Sie baten sie, Gläser zu holen. Dann, angeblich auf das Codewort "Bier", stach Nicolas K. der ahnungslosen Maria K. von hinten in den Hals, sie fiel zu Boden. Es folgten Stiche in den Kopf, in ein Auge, den Körper. Niko G. soll Maria K. laut Nicolas K. und laut Staatsanwaltschaft an den Beinen festgehalten haben, was Niko G. bestreitet. "Grausam, gefühllos, unbarmherzig", sagt die Nebenklage. Dass auch das Baby im Bauch sterben würde, sei beiden bewusst gewesen, sie seien sogar bei Maria Ks. Schwangerschaftstest dabei gewesen. Anschließend warfen sie Tatwaffe und Kleidung von der Seebrücke an der Promenade des Seebads Zinnowitz in die Ostsee, die entstellte Leiche der Maria K. wurde am darauf folgenden Tag entdeckt.

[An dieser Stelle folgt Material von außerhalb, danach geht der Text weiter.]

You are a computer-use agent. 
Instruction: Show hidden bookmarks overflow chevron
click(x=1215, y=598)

Die Staatsanwaltschaft fordert wegen Mordes, Heimtücke und Mordlust lebenslange Haft für Niko G. mit dem Zusatz der besonderen Schwere der Schuld, was eine vorzeitige Entlassung wohl verhindern würde. Sein Verteidiger plädiert für "eine zeitige Freiheitsstrafe". Niko G. liest als Schlusswort eine Entschuldigung vom Blatt ab: "Diese Tat ist unverzeihlich."

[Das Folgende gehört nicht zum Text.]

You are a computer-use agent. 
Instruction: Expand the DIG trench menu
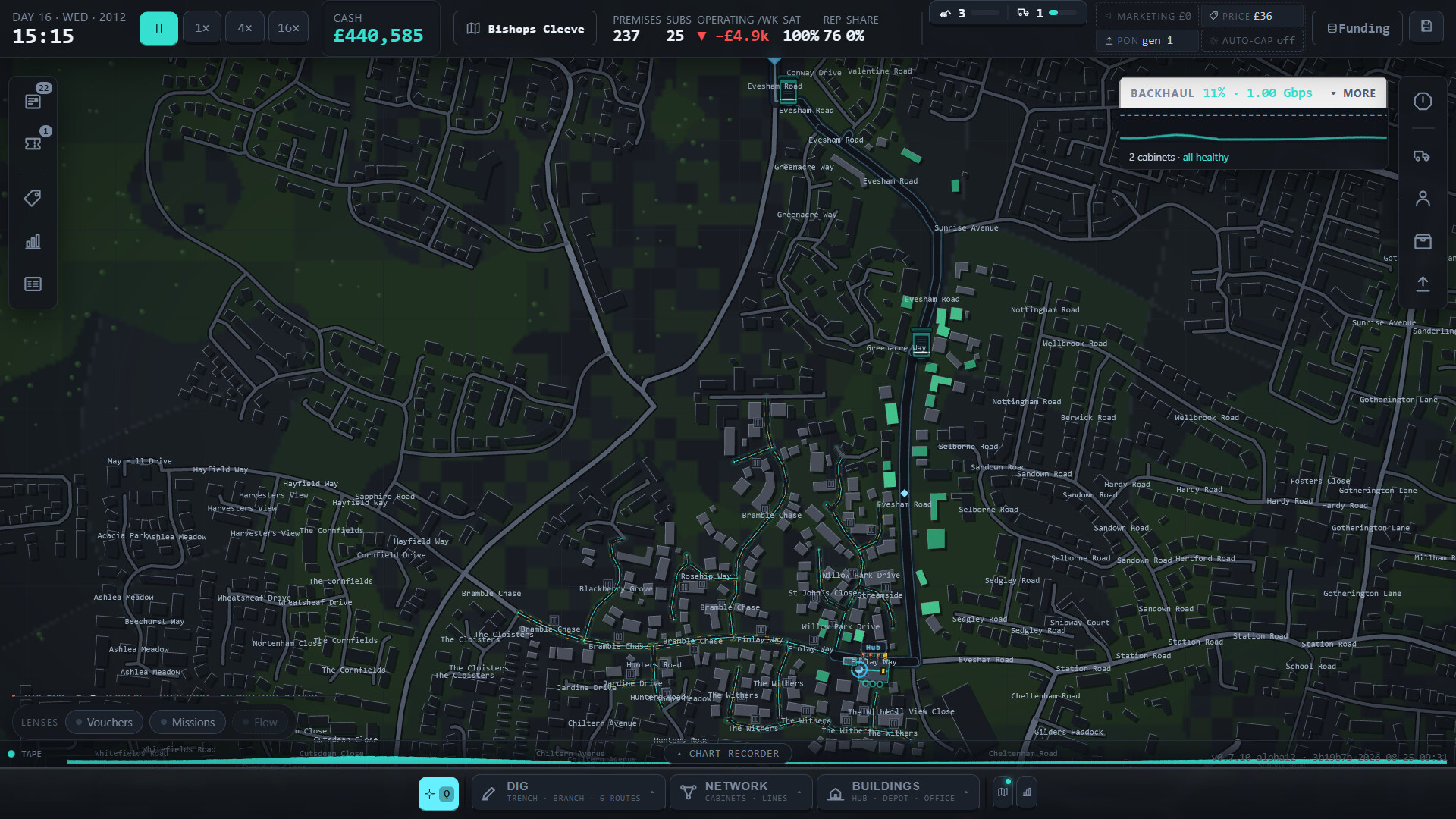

Niko G. habe weiterhin Mordfantasien
Nicolas K., kein Schulabschluss, kein Job, kaum soziale Bindungen, zeigt keine Reue vor Gericht, manchmal lächelt er oder droht. Er sagt am Ende nur noch, dass er nichts sagen wolle, "was ich nicht ernst meine, so wie Herr G." Für ihn gilt wohl das Jugendstrafrecht, der Staatsanwalt verlangt zehn Jahre Jugendstrafe, die Nebenklägerin 15 Jahre. Beide und die Verteidigung sind für seine Unterbringung in einer psychiatrischen Klinik, dort ist er bereits. Er erzählt, er schreibe "eigene Songs".

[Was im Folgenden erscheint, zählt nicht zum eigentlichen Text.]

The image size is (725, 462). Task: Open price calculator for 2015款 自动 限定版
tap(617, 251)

Nicolas K. wird von Sachverständigen einer besonders gefährlichen Risikogruppe zugeordnet. 82 Prozent dieser Täter, so ein Experte, würden auch nach zehn Jahren noch rückfällig. Gutachter attestieren ihm fehlende Empathie und schwere Persönlichkeitsstörungen. Er habe weiterhin Mordfantasien. Das Landgericht Stralsund will an diesem Freitag sein Urteil verkünden.